The decision follows the NRA annual meeting in Dallas over the weekend. President Donald Trump, Vice President Mike Pence and other Republican leaders spoke at the event. More than 87,000 people attended, which the NRA said was a record.

“You give your time, your energy, your vote and your voice to stand strong for those sacred rights given to us by God, including the right to self-defense,” Trump told NRA members Friday.

Parkland Shooting

The president’s relationship with the NRA has come under scrutiny after a McClatchy report in January that U.S. authorities were investigating whether the gun-rights group funneled Russian money into the 2016 election. The NRA said it received $2,512 from people with Russian addresses between 2015 and April 2018. The organization spent $31.2 million supporting Trump’s bid for the presidency.

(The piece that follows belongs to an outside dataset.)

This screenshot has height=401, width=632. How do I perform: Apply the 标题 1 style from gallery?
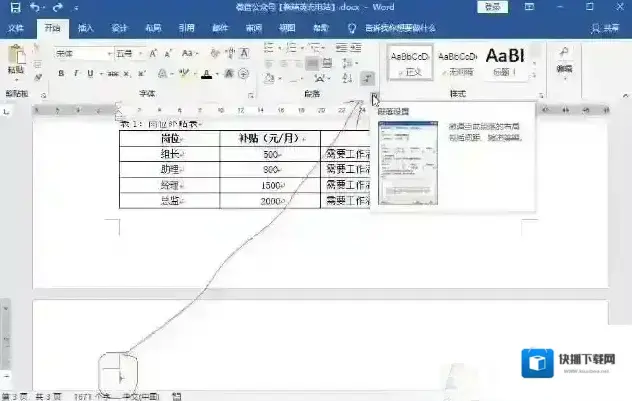505,62
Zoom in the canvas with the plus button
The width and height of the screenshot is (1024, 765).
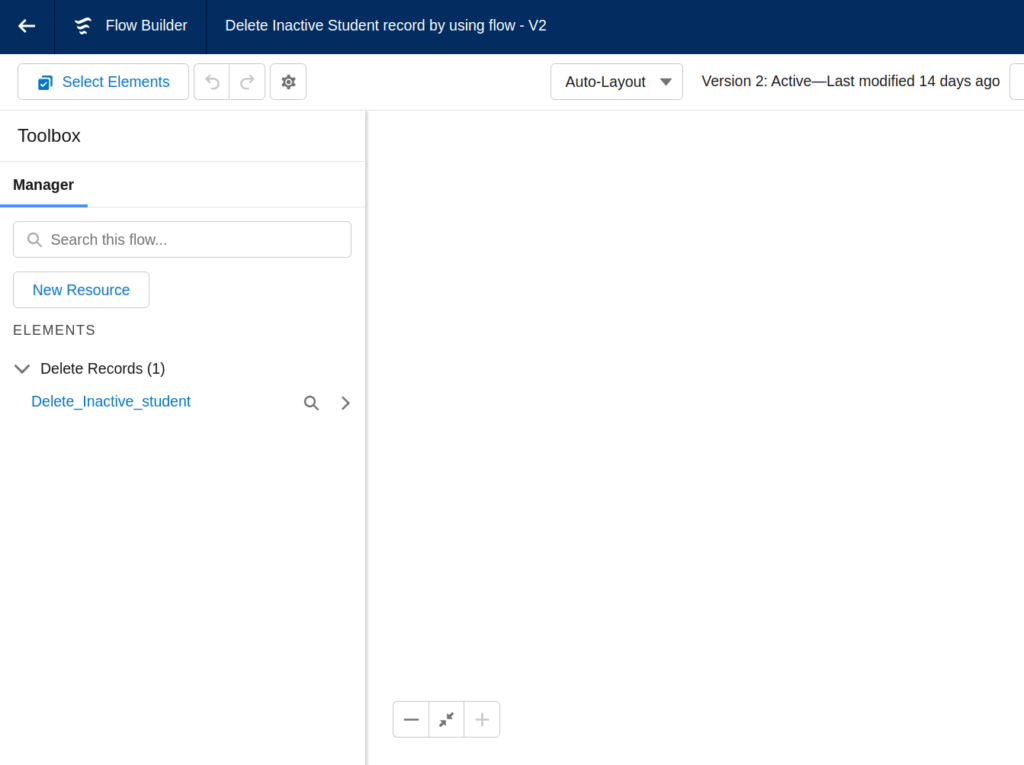(x=482, y=719)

The NRA faced calls for a boycott earlier this year as part of a nationwide protest led by students from Marjory Stoneman Douglas High School in Parkland, Florida, after a Feb. 14 mass shooting that left 17 dead at the school. Businesses that offered NRA members discounts, including Delta Air Lines Inc. and Hertz Corp., cut ties with the group

While serving on the National Security Council during President Ronald Reagan’s administration, North was a key player when the administration shipped weapons to Iran in a bid to free U.S. hostages held in Lebanon, then used the proceeds to fund the Nicaraguan Contra rebels in defiance of a congressional ban on aiding the group. North was found guilty of deceiving Congress, destroying government documents and receiving illegal gratuities. His convictions were overturned on appeal.

North, though “a well-known figure in our history,” won’t have a significant day-to-day role, according to Mark Kelly, the retired astronaut and U.S. Navy captain who with his wife, former U.S. Representative Gabby Giffords, is a gun-control advocate. Giffords was seriously wounded in a mass shooting incident at a constituent meeting in her Arizona district in 2011.

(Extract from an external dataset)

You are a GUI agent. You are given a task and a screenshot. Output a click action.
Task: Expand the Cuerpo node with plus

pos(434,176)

“President is pretty much a symbolic role,” Kelly told reporters in Trenton, where he appeared alongside his wife and Governor Phil Murphy for an announcement on combating gun violence.

North is an NRA board member and has appeared at the organization’s events, including its leadership forum and a cruise arranged for its larger individual donors.

“I am honored to have been selected by the NRA Board to soon serve as this great organization’s president,” North said in a statement. "I am eager to hit the ground running."

North will be taking the reins of a political powerhouse. The NRA disclosed spending a record $54.4 million to influence federal elections in 2016, according to data compiled by the Center for Responsive Politics. In 2017, it disclosed spending $5.1 million to lobby the federal government, including Congress.

In March, the first full month after the shooting at Marjory Stoneman Douglas, the NRA’s political action committee took in $2.4 million in contributions. That was more money than it had raised in any month going back to 1996, the earliest year for which Federal Election Commission records are available.

Pete Brownell, the NRA’s current president, is stepping down from his post to devote time to his company, a firearms and related supplies dealer, according to the group’s statement.